The payments ontology is intended to be open to the use of any such classification scheme. The scheme first needs to made available as a SKOS Concept Scheme. For categories which relate to the expenditure analysis then payment:expenditureCategory can be used to associate the category with the expenditure. It is possible to use multiple different coding schemes simultaneously since the URI for the category unambiguously identifies both the scheme and the particular category within it. For categories which relate specifically to the actual good or service purchased rather than the expenditure analysis the ontology supports the notion of a description of the thing purchased (payment:Purchase) which can be associated with a category and a narrative description.

Capital expenses

In many organizations it common to treat capital and revenue/expense funding separately. While there can be organization-specific subdivisions of these (e.g. different ring-fenced revenue accounts) the notion of capital as opposed to other expenditure is common across many organizations and legal jurisdictions. In the UK it is recognized for taxation purposes though defined by case law rather than by statute.

Since this categorization is so common we support it directly in the payments ontology by providing a SKOS concept scheme (payment:payment:expenditure-type) containing just two concepts (payment:capital and payment:revenue) which are both in that scheme as also typed as payment:ExpenditureType (a subclass of skos:Concept) for ease of access.

So we might have an expenditure:

<http://www.elmbridge.gov.uk/public/finance_line_level_data_01042009-31032010/expenditure1>
a payment:ExpenditureLine ;
rdfs:label "Expenditure Line 1 - capital payment for buildings"@en ;
payment:expenditureCategory payment:capital ...

Redaction

When publishing payments information there is typically a need to redact some information (particularly names of some suppliers) for reasons of commercial confidentiality agreements, privacy, data protection and so forth. In text publications and spreadsheets such information may be marked by a text string such as “REDACTED”. When publishing as linked data such a text string can still be used but we can also indicate the redaction in a machine accessible way through the payment:Redaction class.

For example, if the name of a supplier has been redacted this can be described in the dataset using the pattern:

<payment-123> a payment:Payment;
payment:payee <supplier-123> .


<supplier-123> a org:Organization;
rdfs:label [ a payment:Redaction; rdfs:label "REDACTED"@en ] .

This separation of the concept of the supplier, the redaction status and the text label gives us extra flexibility. For example, in some cases it may be acceptable to publish information that the same supplier was paid in return for multiple different services without publishing the identity of the supplier. In such situations the generated internal supplier URI can be reused for each relevant payment. If the co-identity of suppliers is also to be suppressed then a different URI would be created for each payment instance.

It is also possible further annotate the redaction with explanatory information, date of redaction and so forth. We recommend using DC Terms for this.

Technical Note. In some cases this approach to redaction will mean that a resource is used (to represent the redaction) in place of what would normally be a literal (e.g. a string or a number). In RDF and OWL Full semantics this is legal, a resource can denote any value including literal values. However, some data validators that impose stronger constraints or heuristic checks will warn about such substitutions and may need modification in order the run over data include redactions. Alternative approaches to redaction which avoid this problem are possible but they create greater problems with merging of datasets.

▶ _EXERCISE SET_:
A - Reproduce word for word the part of the payments ontology passage starting at "It is also possible" and ending at "merging of datasets.".
B - In the payments ontology passage, which two concepts make up the SKOS concept scheme for expenditure type?
C - Pick up the payments ontology passage after its final sentence and write what comes next.

▶ _DATA BLOCK_:

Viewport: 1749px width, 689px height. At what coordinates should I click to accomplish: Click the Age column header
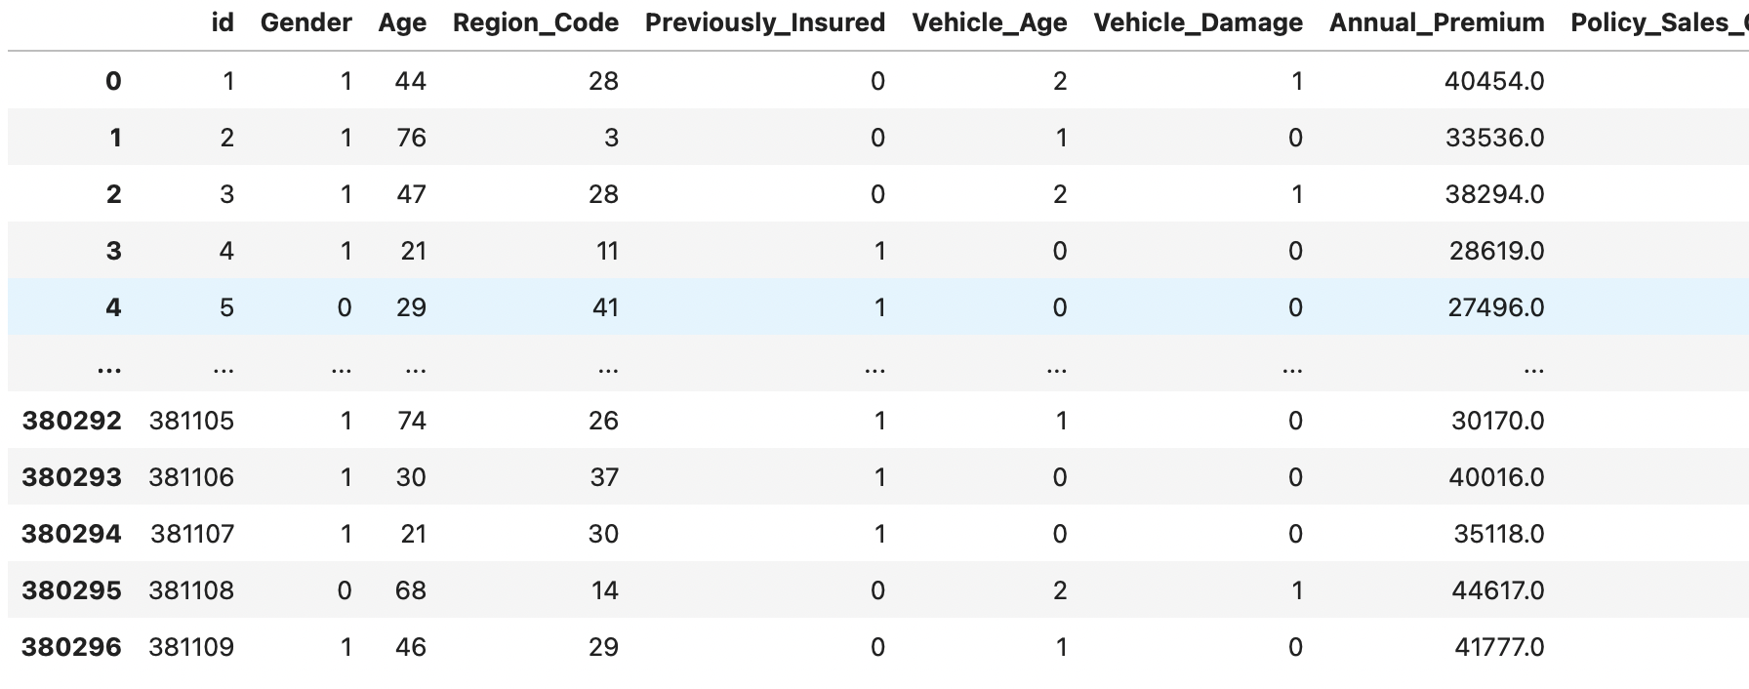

▶ _ANSWERS TO EACH TASK_:
A -
It is also possible further annotate the redaction with explanatory information, date of redaction and so forth. We recommend using DC Terms for this.

Technical Note. In some cases this approach to redaction will mean that a resource is used (to represent the redaction) in place of what would normally be a literal (e.g. a string or a number). In RDF and OWL Full semantics this is legal, a resource can denote any value including literal values. However, some data validators that impose stronger constraints or heuristic checks will warn about such substitutions and may need modification in order the run over data include redactions. Alternative approaches to redaction which avoid this problem are possible but they create greater problems with merging of datasets.

B - payment:capital and payment:revenue

C -
Extensions and well-formedness

RDF uses an open world, schemaless approach to modelling which makes it easy extend and add additional information using other vocabularies. For example, an authority which wished to show how the departments making the payments are grouped into higher organizational structures such as “Directorates” can do so (using the Organization ontology in that case) without needing to modify the payments ontology. Similarly annotations to explain the nature of a payment, to link it to an associated Freedom of Information request or to link it to source agencies that supplied the data can all be added using local or shared vocabularies and such annotations can be preserved through any RDF processing chain.

Conversely payments information is published with a wide range of levels of detail and the payments ontology is designed to permit information to be omitted from any given dataset. In the ontology itself the only constraints declared are that Payments must have at least one date, payer and payee. This means it is possible to publish data at only the payments level with no expenditure analysis. Note that since date is represented as a time interval rather than a specific instant the constraint of requiring a date is not strong, it is possible to publish at quarter, year or other resolutions.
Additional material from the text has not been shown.